In fact, the above registrant numbers for 2020 likely understate the decline. After registration deadlines close, registrant numbers only go one way: down. People regularly withdraw their registrations before the test; in the last 10 days, about 300 individuals withdrew their June 2020 registration. The few days preceding the test are especially high in withdrawal volume. Predicting total withdrawals is quite difficult; this is especially true with the Flex exams. These tests are quite new, and registrant response to them is unprecedented. Nonetheless, it's probably safe to say at least 2,000 individuals total will withdraw from the June and July exams. This would mean about an 18.5% decline in LSAT takers from June/July 2018, and a 28% decline from June/July 2019.

Now come the caveats about why it's hard to read too much into this data.

  1. Both June and July 2020 are being administered as Flex exams, meaning they're taken online and at home with a different section structure than the in-person tests (one LR section instead of two with no experimental section). We really have no indication as to how applicants feel about taking a Flex test versus a regular test. It's very possible that potential applicants are reluctant to take a Flex exam, and are holding off in hopes that August and onward will be in the traditional, in-person format. There are some positive signs for August, at the least, which already has about 4,000 registrants despite only opening registration a few days ago.
  2. COVID-19 makes any past comparisons hard. We just don't know how the pandemic is impacting test-takers' decision making. For example, it could be that the current recessive economy and widespread unemployment are creating financial difficulties preventing potential test takers from taking the test (we would note that, fortunately, LSAC will not be raising fees this year).
  3. There is not a 1:1 ratio of test takers to applicants. First, many test takers are taking it a second time, but a second take doesn't add a new applicant to the pool. First-time test taker numbers are more revealing, but we won't have those until early fall. Generally the trend has been that each LSAT exam has a lower first-time ratio than its predecessor, though that could change this year as the July 2019 test likely deflated first-time rates the rest of the year. Further, each year the ratio of people who take the test to actual applicants varies unpredictably.
  4. Speaking of July 2019, any comparisons that include July 2019 data are a bit of a stretch. As many people will recall, LSAC offered a one-time special deal to those test takers as it was switching to the digital format: the opportunity to see your test score and cancel for a free retake. It seems pretty clear that offer drove a surge in July 2019 test takers, though this likely came primarily at the expense of June 2019.
  5. It's possible that growing adoption of the GRE could be eating into LSAT volume somewhat. Each cycle since the allowance of non-LSAT tests for admissions has seen growth in the number of applicants not using an LSAT. This would mean there's a population of to-be applicants we simply can't yet see.

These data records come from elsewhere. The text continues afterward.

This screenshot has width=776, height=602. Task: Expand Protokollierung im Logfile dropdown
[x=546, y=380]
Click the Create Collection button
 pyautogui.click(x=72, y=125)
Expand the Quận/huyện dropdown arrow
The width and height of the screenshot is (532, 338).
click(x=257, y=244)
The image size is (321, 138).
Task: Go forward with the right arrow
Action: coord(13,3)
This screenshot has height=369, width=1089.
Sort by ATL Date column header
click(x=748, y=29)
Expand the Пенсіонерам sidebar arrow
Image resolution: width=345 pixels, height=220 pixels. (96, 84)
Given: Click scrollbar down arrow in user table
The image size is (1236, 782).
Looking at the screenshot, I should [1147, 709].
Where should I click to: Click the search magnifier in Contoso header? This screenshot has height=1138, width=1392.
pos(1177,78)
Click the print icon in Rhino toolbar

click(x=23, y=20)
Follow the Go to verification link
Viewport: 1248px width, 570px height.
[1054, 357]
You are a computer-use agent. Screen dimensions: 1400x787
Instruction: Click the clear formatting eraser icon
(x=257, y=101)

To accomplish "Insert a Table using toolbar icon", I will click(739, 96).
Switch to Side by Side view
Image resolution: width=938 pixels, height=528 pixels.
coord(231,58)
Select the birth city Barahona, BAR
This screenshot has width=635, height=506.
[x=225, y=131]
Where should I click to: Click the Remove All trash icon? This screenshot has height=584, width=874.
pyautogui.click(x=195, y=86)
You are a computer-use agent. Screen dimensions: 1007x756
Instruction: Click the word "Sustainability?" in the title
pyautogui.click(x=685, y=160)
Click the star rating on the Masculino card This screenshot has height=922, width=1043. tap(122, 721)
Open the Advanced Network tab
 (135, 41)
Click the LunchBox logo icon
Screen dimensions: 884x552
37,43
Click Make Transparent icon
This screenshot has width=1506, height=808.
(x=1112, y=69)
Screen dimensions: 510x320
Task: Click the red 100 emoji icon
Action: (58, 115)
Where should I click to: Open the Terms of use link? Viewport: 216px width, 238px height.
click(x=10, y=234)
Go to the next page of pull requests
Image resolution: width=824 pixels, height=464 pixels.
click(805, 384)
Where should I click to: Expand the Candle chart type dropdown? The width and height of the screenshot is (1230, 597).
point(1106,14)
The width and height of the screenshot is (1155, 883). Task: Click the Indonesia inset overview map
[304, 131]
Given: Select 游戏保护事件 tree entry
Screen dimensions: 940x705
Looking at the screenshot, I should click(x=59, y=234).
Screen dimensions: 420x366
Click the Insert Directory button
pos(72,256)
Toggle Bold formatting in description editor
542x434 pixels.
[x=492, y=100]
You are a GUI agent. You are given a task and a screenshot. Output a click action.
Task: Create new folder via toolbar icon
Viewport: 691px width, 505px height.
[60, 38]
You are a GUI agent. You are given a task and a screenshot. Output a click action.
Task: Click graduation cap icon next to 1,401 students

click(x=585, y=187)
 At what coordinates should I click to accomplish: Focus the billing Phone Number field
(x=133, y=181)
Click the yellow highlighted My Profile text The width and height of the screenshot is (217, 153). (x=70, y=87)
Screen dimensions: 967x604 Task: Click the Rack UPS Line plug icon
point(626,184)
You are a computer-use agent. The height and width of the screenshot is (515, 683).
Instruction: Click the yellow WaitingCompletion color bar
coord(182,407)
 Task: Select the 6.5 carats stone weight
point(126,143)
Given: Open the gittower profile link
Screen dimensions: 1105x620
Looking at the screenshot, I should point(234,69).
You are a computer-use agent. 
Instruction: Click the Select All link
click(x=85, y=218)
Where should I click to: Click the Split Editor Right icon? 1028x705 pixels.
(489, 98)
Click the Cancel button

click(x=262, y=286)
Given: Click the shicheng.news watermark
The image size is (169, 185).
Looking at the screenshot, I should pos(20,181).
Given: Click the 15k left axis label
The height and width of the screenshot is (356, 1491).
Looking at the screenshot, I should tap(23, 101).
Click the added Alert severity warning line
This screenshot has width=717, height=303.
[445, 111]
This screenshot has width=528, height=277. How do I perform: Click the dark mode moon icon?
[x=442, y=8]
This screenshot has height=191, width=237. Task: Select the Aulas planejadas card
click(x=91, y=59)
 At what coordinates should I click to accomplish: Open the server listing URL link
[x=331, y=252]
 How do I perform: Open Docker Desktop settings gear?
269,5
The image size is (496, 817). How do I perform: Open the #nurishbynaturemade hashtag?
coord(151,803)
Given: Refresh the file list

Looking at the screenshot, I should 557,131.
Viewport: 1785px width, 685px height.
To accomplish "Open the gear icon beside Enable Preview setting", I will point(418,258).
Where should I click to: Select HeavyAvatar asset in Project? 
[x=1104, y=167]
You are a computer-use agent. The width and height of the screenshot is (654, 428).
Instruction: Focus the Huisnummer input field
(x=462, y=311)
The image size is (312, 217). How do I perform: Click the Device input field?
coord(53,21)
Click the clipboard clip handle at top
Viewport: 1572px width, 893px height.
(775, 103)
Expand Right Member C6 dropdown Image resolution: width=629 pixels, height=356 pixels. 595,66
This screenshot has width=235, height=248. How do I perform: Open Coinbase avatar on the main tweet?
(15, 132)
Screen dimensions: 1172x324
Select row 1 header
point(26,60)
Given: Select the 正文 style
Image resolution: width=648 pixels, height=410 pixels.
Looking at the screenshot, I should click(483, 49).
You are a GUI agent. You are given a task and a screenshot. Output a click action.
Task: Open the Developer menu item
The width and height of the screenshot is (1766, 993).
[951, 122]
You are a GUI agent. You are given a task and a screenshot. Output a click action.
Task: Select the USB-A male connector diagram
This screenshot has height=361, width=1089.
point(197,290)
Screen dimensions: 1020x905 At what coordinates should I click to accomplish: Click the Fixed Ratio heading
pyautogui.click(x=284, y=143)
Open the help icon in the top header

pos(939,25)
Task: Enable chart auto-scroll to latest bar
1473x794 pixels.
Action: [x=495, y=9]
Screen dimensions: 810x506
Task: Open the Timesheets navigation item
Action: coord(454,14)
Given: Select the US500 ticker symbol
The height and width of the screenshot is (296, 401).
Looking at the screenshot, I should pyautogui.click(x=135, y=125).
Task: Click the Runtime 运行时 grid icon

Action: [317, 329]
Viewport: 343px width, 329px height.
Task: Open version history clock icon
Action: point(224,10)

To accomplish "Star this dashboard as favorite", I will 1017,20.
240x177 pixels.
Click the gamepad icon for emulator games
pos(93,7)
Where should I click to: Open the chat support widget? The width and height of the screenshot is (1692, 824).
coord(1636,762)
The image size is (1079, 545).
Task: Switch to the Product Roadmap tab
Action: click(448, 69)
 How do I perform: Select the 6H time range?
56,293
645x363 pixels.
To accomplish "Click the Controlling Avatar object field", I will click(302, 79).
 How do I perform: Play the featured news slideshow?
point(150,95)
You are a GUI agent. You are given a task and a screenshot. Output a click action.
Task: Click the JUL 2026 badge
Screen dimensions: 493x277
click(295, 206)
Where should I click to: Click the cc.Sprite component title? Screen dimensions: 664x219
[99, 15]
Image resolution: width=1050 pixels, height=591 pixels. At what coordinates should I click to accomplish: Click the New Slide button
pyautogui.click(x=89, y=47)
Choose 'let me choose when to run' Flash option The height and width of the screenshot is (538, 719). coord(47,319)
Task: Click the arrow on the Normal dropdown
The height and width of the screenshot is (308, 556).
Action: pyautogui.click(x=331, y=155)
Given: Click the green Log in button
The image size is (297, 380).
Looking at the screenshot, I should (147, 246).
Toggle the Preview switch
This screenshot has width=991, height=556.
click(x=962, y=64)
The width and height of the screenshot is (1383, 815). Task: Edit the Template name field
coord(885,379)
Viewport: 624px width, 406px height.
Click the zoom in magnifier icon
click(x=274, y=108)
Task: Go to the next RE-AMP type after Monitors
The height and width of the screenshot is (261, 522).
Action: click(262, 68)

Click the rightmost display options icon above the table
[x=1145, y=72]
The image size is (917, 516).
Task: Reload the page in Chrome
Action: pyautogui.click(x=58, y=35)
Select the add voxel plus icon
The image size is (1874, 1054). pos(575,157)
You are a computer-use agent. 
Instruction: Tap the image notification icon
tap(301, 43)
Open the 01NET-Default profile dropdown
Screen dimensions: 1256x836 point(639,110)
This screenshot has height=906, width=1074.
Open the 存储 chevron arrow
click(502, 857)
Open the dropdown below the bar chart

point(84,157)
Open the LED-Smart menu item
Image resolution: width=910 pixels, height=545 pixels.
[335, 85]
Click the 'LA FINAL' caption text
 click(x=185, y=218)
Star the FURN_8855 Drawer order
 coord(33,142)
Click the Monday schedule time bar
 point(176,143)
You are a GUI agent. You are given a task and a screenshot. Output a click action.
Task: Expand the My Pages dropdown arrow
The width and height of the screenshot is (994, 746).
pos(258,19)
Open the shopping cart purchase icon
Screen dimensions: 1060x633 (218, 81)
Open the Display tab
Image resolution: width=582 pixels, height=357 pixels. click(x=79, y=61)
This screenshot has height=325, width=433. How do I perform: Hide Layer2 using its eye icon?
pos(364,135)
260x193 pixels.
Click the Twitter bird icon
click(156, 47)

So we'll keep a close eye on August and October registrations. Large spikes in registrants for either of those dates could very easily make up for the current declines in test registrants. We're certainly not far enough behind to declare that the 2020-2021 cycle is going to see less volume. But higher education does tend to be counter-cyclical: in a recessive economy we'd expect growth in applicants, and hence LSAT takers. We haven't seen it yet, but we still might.